Raconter la pensée comme on raconterait le fleuve dessinant l'espace jusqu'en son embouchure ultime … Confondre espace et temps, creuser au plus profond que possible et y trouver, au choix, un monde, un ordre ; une parure peut-être puisque c'est le même mot … mais jamais vraiment rien qui fût muet. Mais de sources, il en est tant, toutes incertaines presque entièrement envasées dans la légende ; d'embouchure il n'en est point : Rome ne termine jamais rien. Ainsi va la pensée : les fleuves courent à la mer et s'attardent parfois tel le Danube en de somptueux delta. Mais la pensée jamais ne peut s'offrir de fin : c'est grâce à ceci qu'elle est pensée

 

1 - Promenades : Flux 2 - Milet : Tour et détour 3 Milet : Apparences 4. Milet : Oser et expier 5 Milet : Frémissements
6 Milet Etudier face à la mort 7- Ephèse : La belle endormie 8 Elée Vers la grande Grèce 9 Elée Souffle et pierres 10 Parménide
11 Abdère L'écho du rire 12 Athènes Rencontre ratée 13 Athènes Rencontre réussie 14 Rome ou l'obsession de l'empire 15 Rome ; Agir ou prier face à la mort

 

 

Je voudrais m'attarder encore un petit peu à Milet moins pour le lieu qui pourtant fascine en sa capacité d'effacer les traces laissées derrière lui, que pour ces quelques hommes qui firent sa gloire et la font toujours. Qui parlerait encore de Milet n'étaient Thalès, Anaximandre, Anaximène, Anaxagore ? Qui, au reste, laissent peu de traces eux-même comme s'il se fût agi d'un jeu où chacun s'efforcerait de l'emporter en anonymat.
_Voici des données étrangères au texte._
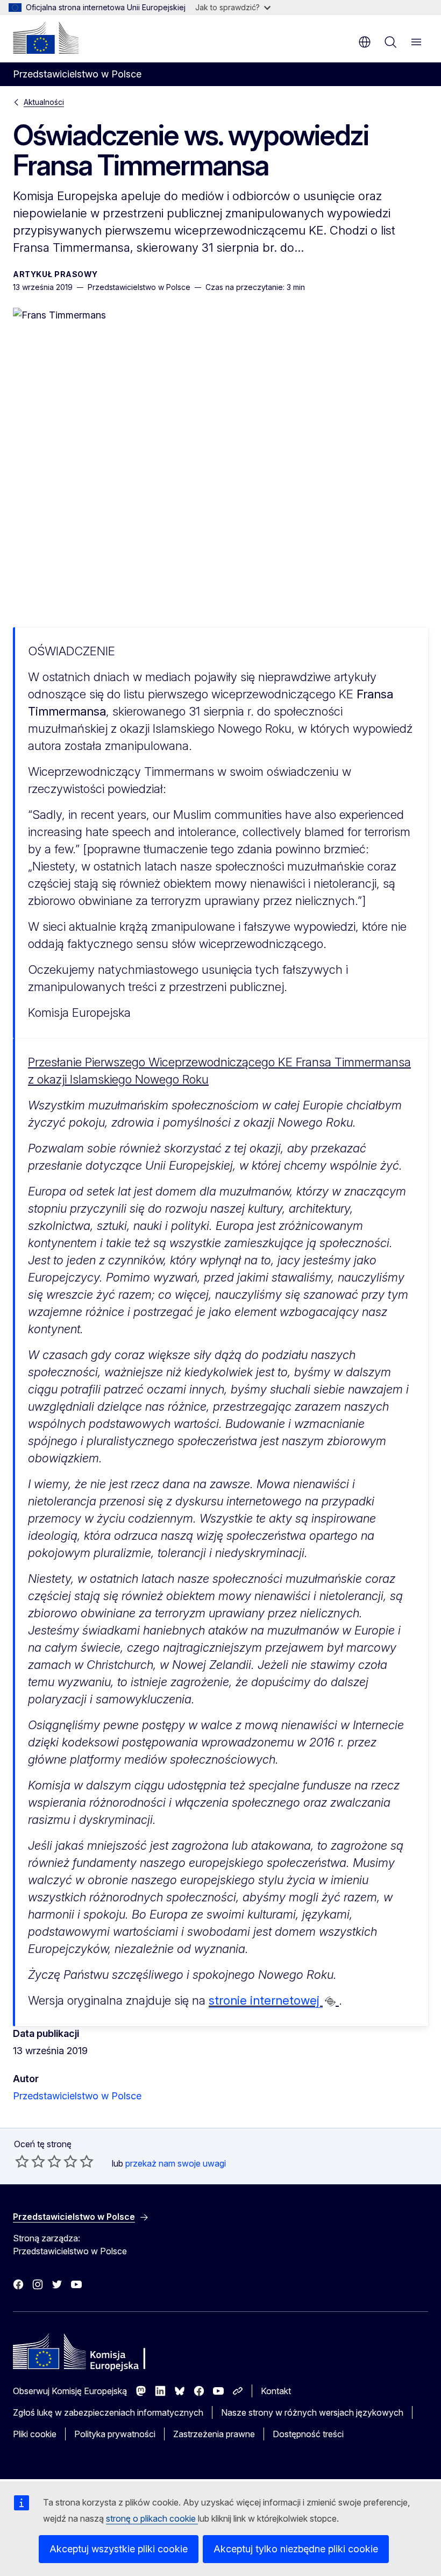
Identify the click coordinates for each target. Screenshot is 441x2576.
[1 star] (22, 2161)
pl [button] (364, 42)
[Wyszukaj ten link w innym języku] (330, 2001)
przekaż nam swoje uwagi (175, 2163)
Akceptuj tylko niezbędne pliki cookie (296, 2548)
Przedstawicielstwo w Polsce (77, 2095)
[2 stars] (30, 2161)
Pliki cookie (34, 2434)
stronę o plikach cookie (152, 2518)
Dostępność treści (308, 2434)
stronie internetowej (266, 2000)
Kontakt (276, 2391)
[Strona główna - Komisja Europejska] (46, 38)
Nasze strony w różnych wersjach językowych (312, 2412)
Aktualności (44, 102)
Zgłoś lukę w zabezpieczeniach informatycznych (108, 2412)
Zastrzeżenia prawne (214, 2434)
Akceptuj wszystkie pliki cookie (118, 2548)
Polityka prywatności (114, 2434)
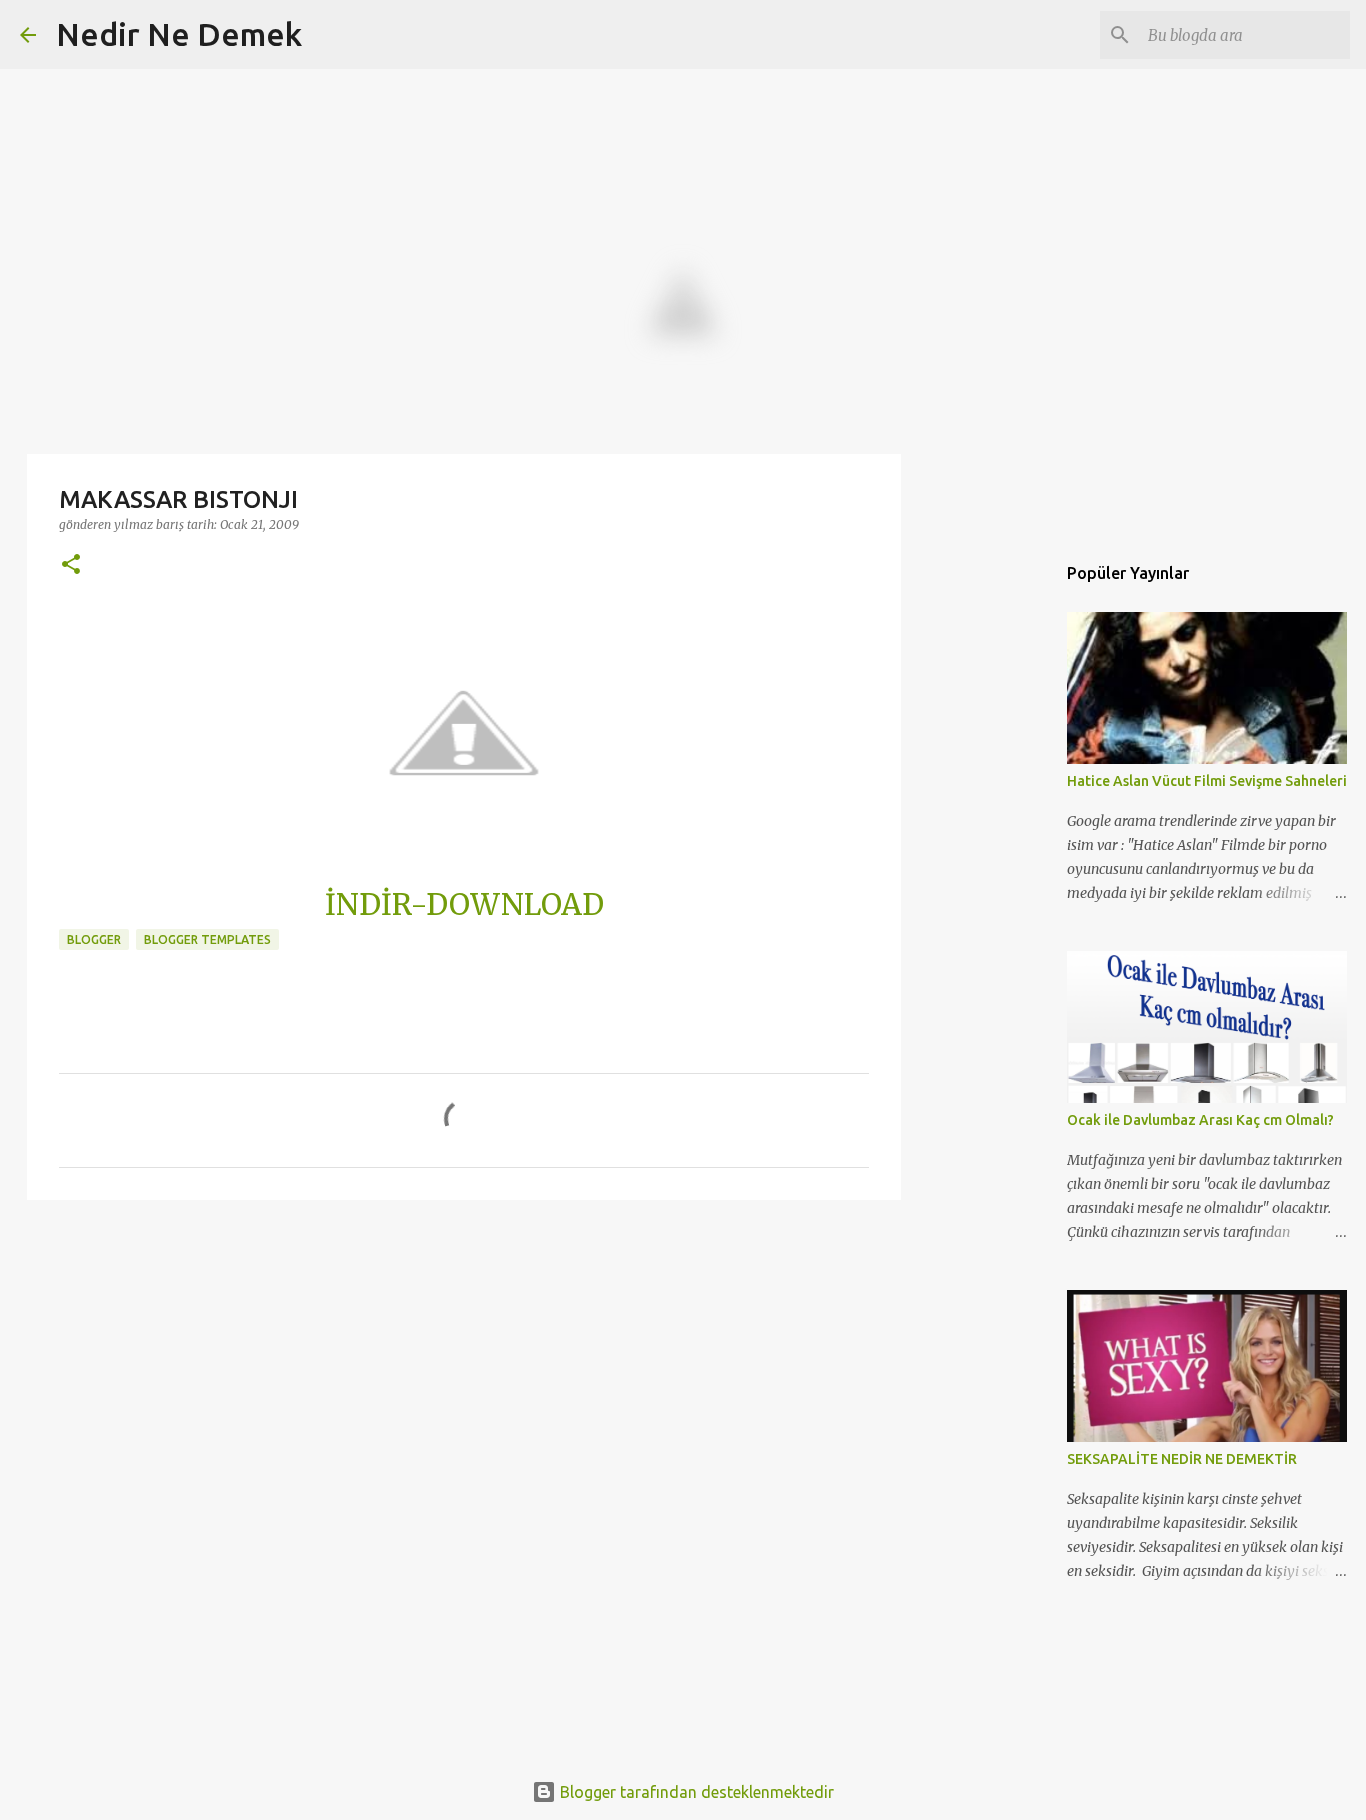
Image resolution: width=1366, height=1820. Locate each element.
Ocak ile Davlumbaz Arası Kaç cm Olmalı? (1200, 1120)
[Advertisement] (464, 1370)
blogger (94, 939)
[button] (71, 565)
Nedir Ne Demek (179, 34)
On emmena la porte du Marché que l'on remonta pierre par pierre à Berlin où elle est exposée au musée Pergame. Que restent-ils de Milet ? rien sinon quelques pierres qui ne sont donc plus toutes sur place. Que reste-t-il de ces hommes qui firent la pensée grecque ? Rien ! Quelques lignes … peut-être seulement des on-dit ! qui demeure quand même la pire des sources de savoir ! bref des fragments comme il est coutume de les nommer. Dans l'édition française, les références à Anaximandre ne comptent qu'une quinzaine de pages - contre une vingtaine pour Thalès !

On ne parvient décidément pas à remonter les origines ! Les antinomies de Kant nous apprirent que le commencement radical - dans le temps comme dans l'espace - conduisait à des contradictions insolubles : autre façon de dire que la raison trouve ici sa limite.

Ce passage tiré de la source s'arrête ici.